Materials provided:
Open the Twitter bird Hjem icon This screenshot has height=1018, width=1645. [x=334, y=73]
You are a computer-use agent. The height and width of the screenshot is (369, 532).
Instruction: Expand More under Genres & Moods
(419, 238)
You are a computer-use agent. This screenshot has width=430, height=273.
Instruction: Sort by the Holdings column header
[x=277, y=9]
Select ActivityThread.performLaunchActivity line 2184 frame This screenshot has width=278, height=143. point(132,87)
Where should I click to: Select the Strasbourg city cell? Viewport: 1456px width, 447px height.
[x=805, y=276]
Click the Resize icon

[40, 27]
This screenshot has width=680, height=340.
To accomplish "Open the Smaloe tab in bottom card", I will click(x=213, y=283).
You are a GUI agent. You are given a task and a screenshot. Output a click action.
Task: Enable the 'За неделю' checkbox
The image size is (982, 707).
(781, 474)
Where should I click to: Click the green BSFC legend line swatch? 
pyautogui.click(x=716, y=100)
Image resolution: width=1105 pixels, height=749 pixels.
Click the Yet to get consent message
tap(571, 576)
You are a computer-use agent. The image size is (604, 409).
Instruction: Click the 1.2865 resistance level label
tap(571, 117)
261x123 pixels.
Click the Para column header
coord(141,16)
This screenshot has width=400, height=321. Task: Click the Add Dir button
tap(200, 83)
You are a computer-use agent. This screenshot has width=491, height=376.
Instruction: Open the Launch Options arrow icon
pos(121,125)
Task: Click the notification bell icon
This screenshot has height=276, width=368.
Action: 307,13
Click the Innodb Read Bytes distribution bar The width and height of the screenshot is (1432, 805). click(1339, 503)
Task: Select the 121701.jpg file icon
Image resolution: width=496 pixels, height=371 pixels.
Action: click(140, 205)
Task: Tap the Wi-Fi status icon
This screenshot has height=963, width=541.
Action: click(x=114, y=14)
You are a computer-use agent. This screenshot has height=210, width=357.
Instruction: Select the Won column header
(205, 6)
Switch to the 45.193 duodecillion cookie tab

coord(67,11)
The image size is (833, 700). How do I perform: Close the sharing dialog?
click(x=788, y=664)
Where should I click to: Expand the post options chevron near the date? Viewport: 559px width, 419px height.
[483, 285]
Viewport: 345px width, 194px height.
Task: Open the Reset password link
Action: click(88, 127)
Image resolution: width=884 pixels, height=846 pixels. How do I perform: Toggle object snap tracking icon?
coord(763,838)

Work to be completed:
Which lines belong in the answer? Exactly those from the first line of the entries through the line holding "has width=491, height=376.", inclusive, copied unchanged.

Finished task:
Open the Twitter bird Hjem icon This screenshot has height=1018, width=1645. [x=334, y=73]
You are a computer-use agent. The height and width of the screenshot is (369, 532).
Instruction: Expand More under Genres & Moods
(419, 238)
You are a computer-use agent. This screenshot has width=430, height=273.
Instruction: Sort by the Holdings column header
[x=277, y=9]
Select ActivityThread.performLaunchActivity line 2184 frame This screenshot has width=278, height=143. point(132,87)
Where should I click to: Select the Strasbourg city cell? Viewport: 1456px width, 447px height.
[x=805, y=276]
Click the Resize icon

[40, 27]
This screenshot has width=680, height=340.
To accomplish "Open the Smaloe tab in bottom card", I will click(x=213, y=283).
You are a GUI agent. You are given a task and a screenshot. Output a click action.
Task: Enable the 'За неделю' checkbox
The image size is (982, 707).
(781, 474)
Where should I click to: Click the green BSFC legend line swatch? 
pyautogui.click(x=716, y=100)
Image resolution: width=1105 pixels, height=749 pixels.
Click the Yet to get consent message
tap(571, 576)
You are a computer-use agent. The image size is (604, 409).
Instruction: Click the 1.2865 resistance level label
tap(571, 117)
261x123 pixels.
Click the Para column header
coord(141,16)
This screenshot has width=400, height=321. Task: Click the Add Dir button
tap(200, 83)
You are a computer-use agent. This screenshot has width=491, height=376.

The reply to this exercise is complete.